作業一覧
**a.** 毒についての抜粋から、「いつものように唐突&暴論だが」から「躍経験になるのと同じである。」までを、終わりの語句も含めてそのまま書き写してください。
**b.** 毒についての抜粋では、真の毒の例として何が挙げられていますか？
**c.** 毒についての抜粋のうち「poison、venom、一口に毒といっても」で始まる段落を、主な事実を残して箇条書きにまとめてください。

いつものように唐突&暴論だが、人には、いや生命には、個体を維持するため「毒」が必要である。といってもいわゆる「カラダにいいもの」を摂取するのが前提条件ではあるのだが、しかし一方で、ある程度の毒素こそが、生命を大幅に進捗させるという確信を、筆者なんぞは持つのである。むしろ「いいもの」だけでは命は虚弱であり、人の性質はいびつになる。これはちょうど挫折や失敗、叱咤や反面教師の教えこそが、人生における飛躍経験になるのと同じである。

 

poison、venom、一口に毒といっても3種類ある。そのひとつは致死量の設定があるタイプの真の毒。たとえばフグの毒や水銀、青酸カリなどのマジヤバもんであるが、本稿は残り2種類の毒についてである。それは片方は善玉、もう片方は悪玉の毒である。

提供データ
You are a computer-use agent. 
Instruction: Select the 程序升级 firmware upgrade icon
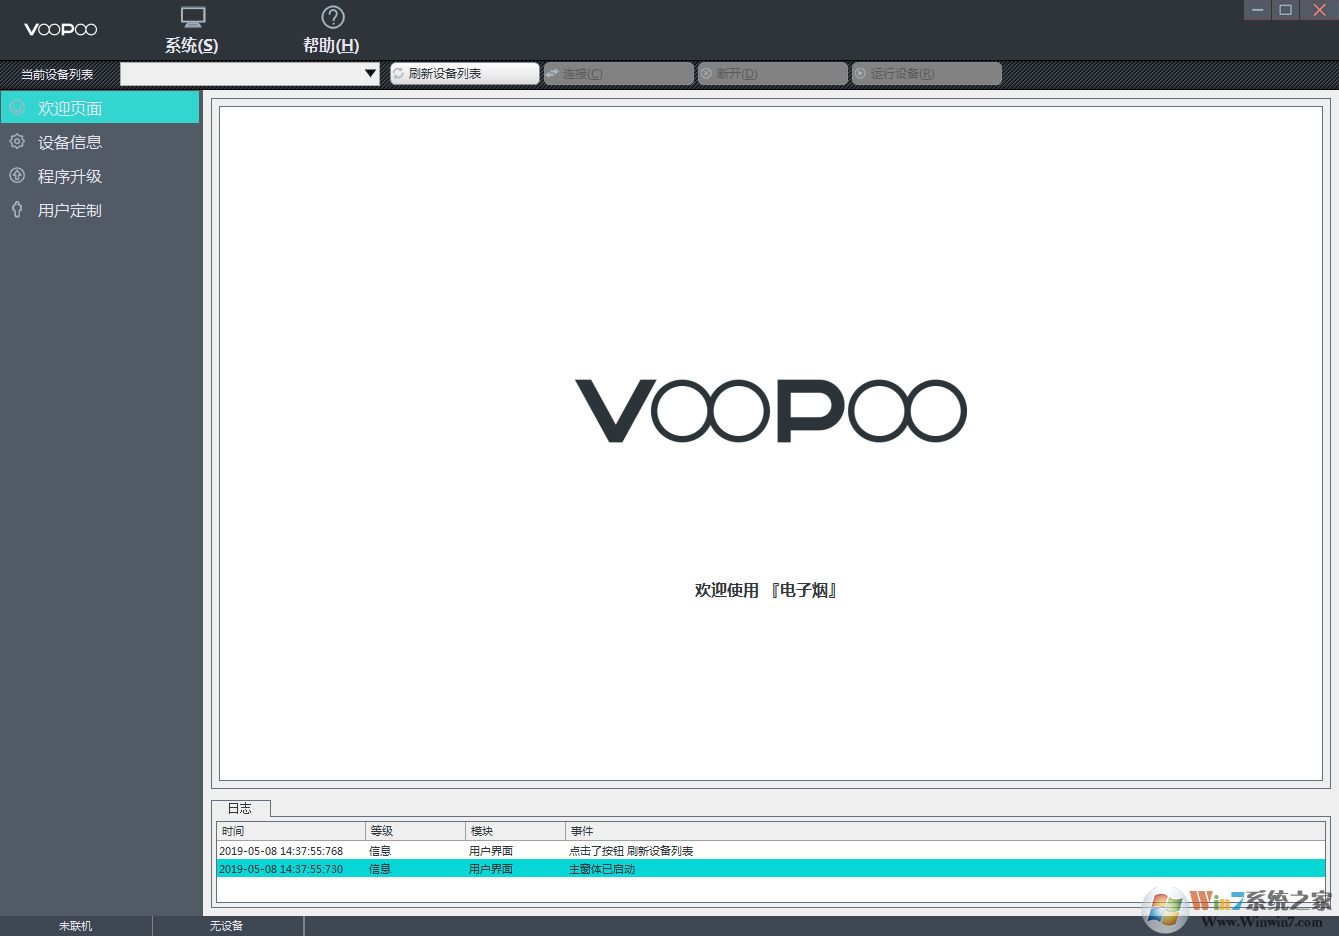(16, 175)
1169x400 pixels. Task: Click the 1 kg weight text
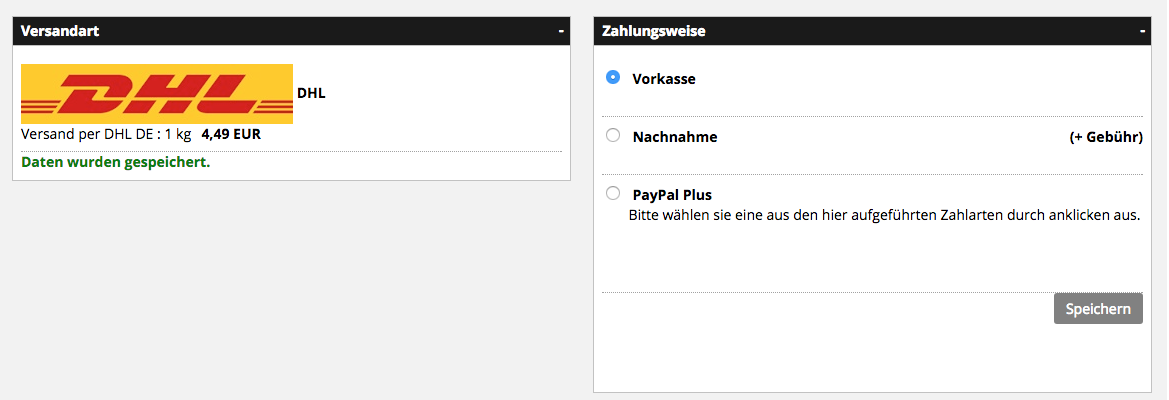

解答欄
**a.**
いつものように唐突&暴論だが、人には、いや生命には、個体を維持するため「毒」が必要である。といってもいわゆる「カラダにいいもの」を摂取するのが前提条件ではあるのだが、しかし一方で、ある程度の毒素こそが、生命を大幅に進捗させるという確信を、筆者なんぞは持つのである。むしろ「いいもの」だけでは命は虚弱であり、人の性質はいびつになる。これはちょうど挫折や失敗、叱咤や反面教師の教えこそが、人生における飛躍経験になるのと同じである。

**b.** フグの毒、水銀、青酸カリです。

**c.**
- 毒は3種類ある。
- 1つ目は致死量の設定がある真の毒で、フグの毒、水銀、青酸カリなどがある。
- 本稿で扱うのは残りの2種類である。
- その2種類は、善玉の毒と悪玉の毒である。